#### INSTRUCTIONS:
1 - Reproduce the passage in the paper summary between "Contribution" and "sample size calculations.", inclusive.
2 - Using the paper summary, answer the following:
(a) Who is the author of the paper?
(b) What does accounting for treatment timing do to required sample sizes?
(c) What tool facilitates sample size calculations?

#### TEXT PASSAGE:
Statistical Power for Estimating Treatment Effects Using Difference-in-Differences and Comparative Interrupted Time Series Designs with Variation in Treatment Timing
Peter Z. Schochet

TL;DR
This paper develops new variance formulas for power analysis in difference-in-differences and comparative interrupted time series designs, explicitly incorporating treatment timing variation and other practical features, aiding in sample size determination.
Contribution
It introduces closed-form variance expressions for power analysis that include treatment timing variation, autocorrelation, and clustering, enhancing practical applicability of these methods.
Findings
Accounting for treatment timing increases required sample sizes.
DID estimators have more power than CITS and ITS estimators.
The Shiny R dashboard facilitates sample size calculations.

#### LISTED RECORDS:
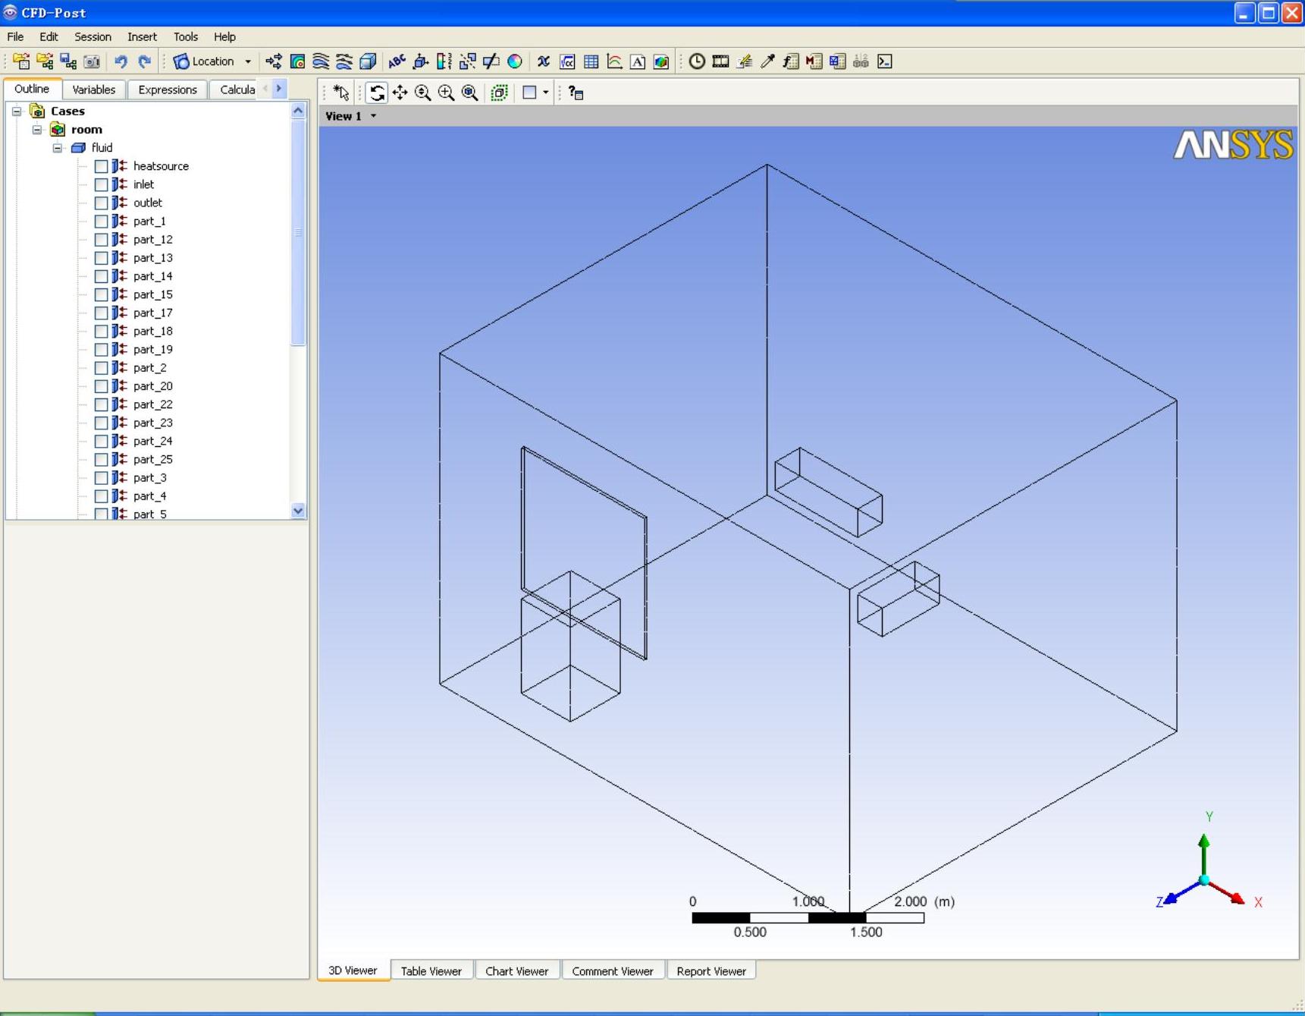Switch to Report Viewer
Image resolution: width=1305 pixels, height=1016 pixels.
click(711, 970)
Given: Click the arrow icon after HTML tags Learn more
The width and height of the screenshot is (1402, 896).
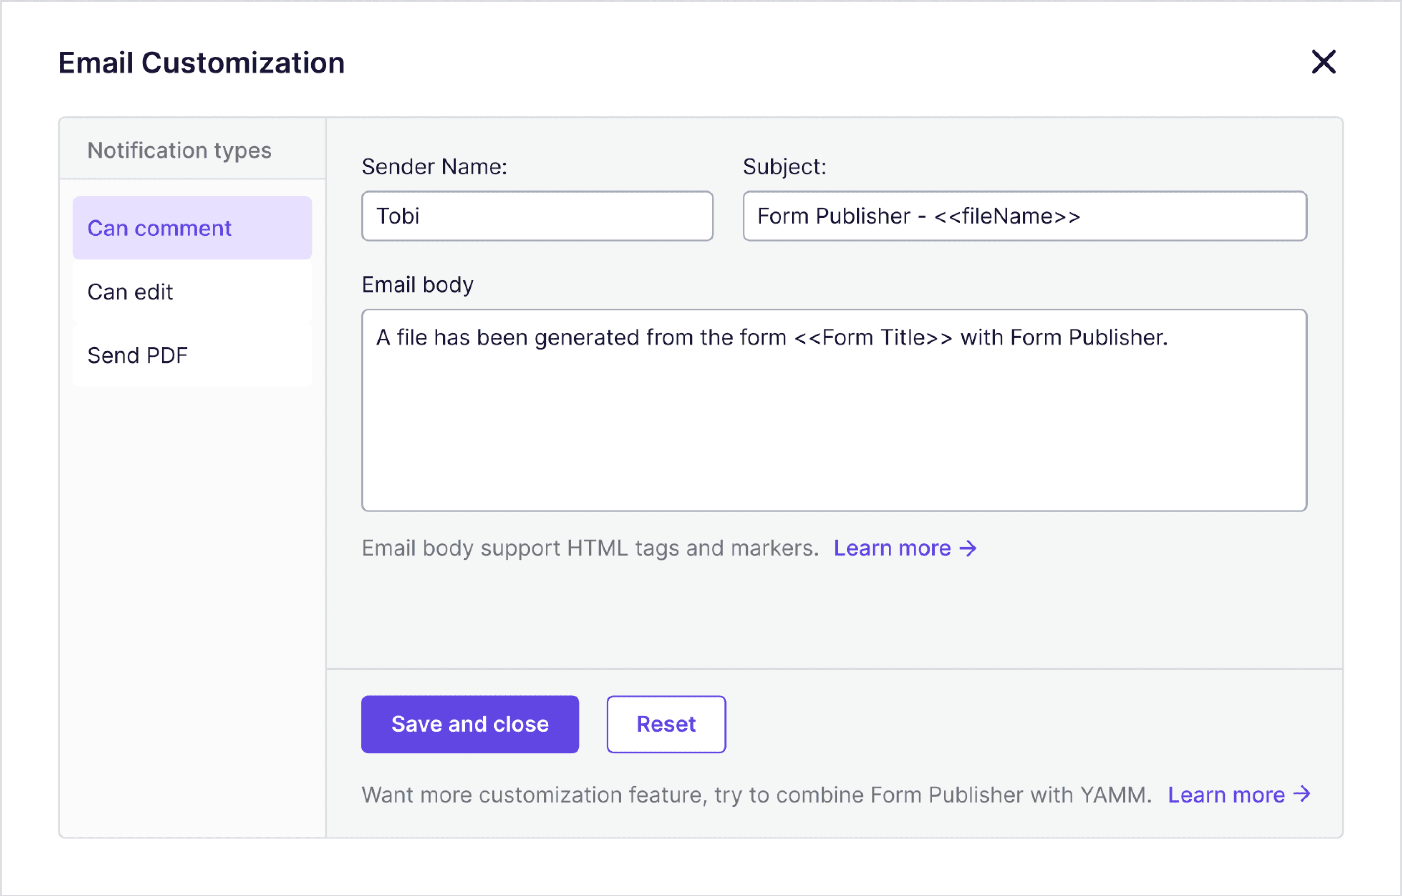Looking at the screenshot, I should click(x=968, y=548).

#### ANSWERS:
1 -
Contribution
It introduces closed-form variance expressions for power analysis that include treatment timing variation, autocorrelation, and clustering, enhancing practical applicability of these methods.
Findings
Accounting for treatment timing increases required sample sizes.
DID estimators have more power than CITS and ITS estimators.
The Shiny R dashboard facilitates sample size calculations.

2 -
(a) Peter Z. Schochet
(b) It increases them.
(c) The Shiny R dashboard